## Stored data

=-=-=

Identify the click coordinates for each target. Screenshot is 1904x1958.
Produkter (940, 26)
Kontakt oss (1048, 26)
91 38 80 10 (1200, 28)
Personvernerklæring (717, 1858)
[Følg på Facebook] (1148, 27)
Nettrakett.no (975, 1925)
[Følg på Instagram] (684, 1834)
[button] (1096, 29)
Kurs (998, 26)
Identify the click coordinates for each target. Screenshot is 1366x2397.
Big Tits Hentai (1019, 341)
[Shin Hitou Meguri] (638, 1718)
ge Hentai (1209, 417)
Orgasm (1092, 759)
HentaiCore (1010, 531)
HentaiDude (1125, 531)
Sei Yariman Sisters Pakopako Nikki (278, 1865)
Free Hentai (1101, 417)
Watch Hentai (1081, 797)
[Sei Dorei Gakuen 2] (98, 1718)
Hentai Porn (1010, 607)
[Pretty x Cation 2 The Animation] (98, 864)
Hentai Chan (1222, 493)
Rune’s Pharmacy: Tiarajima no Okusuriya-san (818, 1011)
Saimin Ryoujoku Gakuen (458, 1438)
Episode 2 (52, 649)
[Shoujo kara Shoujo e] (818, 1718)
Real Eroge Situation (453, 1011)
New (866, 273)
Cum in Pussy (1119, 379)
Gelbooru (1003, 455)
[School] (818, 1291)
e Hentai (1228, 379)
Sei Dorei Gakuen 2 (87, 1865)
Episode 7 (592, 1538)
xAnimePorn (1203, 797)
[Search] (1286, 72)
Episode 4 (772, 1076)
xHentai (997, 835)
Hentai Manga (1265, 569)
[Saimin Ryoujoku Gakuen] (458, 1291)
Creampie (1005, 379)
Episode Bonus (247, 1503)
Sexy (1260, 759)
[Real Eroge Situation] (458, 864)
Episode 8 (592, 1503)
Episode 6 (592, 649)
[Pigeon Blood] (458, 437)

=-=-=

## Problem statement
Each record must be returned in full and exactly.

## Response area
Identify the click coordinates for each target. Screenshot is 1904x1958.
Produkter (940, 26)
Kontakt oss (1048, 26)
91 38 80 10 (1200, 28)
Personvernerklæring (717, 1858)
[Følg på Facebook] (1148, 27)
Nettrakett.no (975, 1925)
[Følg på Instagram] (684, 1834)
[button] (1096, 29)
Kurs (998, 26)
Identify the click coordinates for each target. Screenshot is 1366x2397.
Big Tits Hentai (1019, 341)
[Shin Hitou Meguri] (638, 1718)
ge Hentai (1209, 417)
Orgasm (1092, 759)
HentaiCore (1010, 531)
HentaiDude (1125, 531)
Sei Yariman Sisters Pakopako Nikki (278, 1865)
Free Hentai (1101, 417)
Watch Hentai (1081, 797)
[Sei Dorei Gakuen 2] (98, 1718)
Hentai Porn (1010, 607)
[Pretty x Cation 2 The Animation] (98, 864)
Hentai Chan (1222, 493)
Rune’s Pharmacy: Tiarajima no Okusuriya-san (818, 1011)
Saimin Ryoujoku Gakuen (458, 1438)
Episode 2 (52, 649)
[Shoujo kara Shoujo e] (818, 1718)
Real Eroge Situation (453, 1011)
New (866, 273)
Cum in Pussy (1119, 379)
Gelbooru (1003, 455)
[School] (818, 1291)
e Hentai (1228, 379)
Sei Dorei Gakuen 2 (87, 1865)
Episode 7 (592, 1538)
xAnimePorn (1203, 797)
[Search] (1286, 72)
Episode 4 (772, 1076)
xHentai (997, 835)
Hentai Manga (1265, 569)
[Saimin Ryoujoku Gakuen] (458, 1291)
Creampie (1005, 379)
Episode Bonus (247, 1503)
Sexy (1260, 759)
[Real Eroge Situation] (458, 864)
Episode 8 (592, 1503)
Episode 6 (592, 649)
[Pigeon Blood] (458, 437)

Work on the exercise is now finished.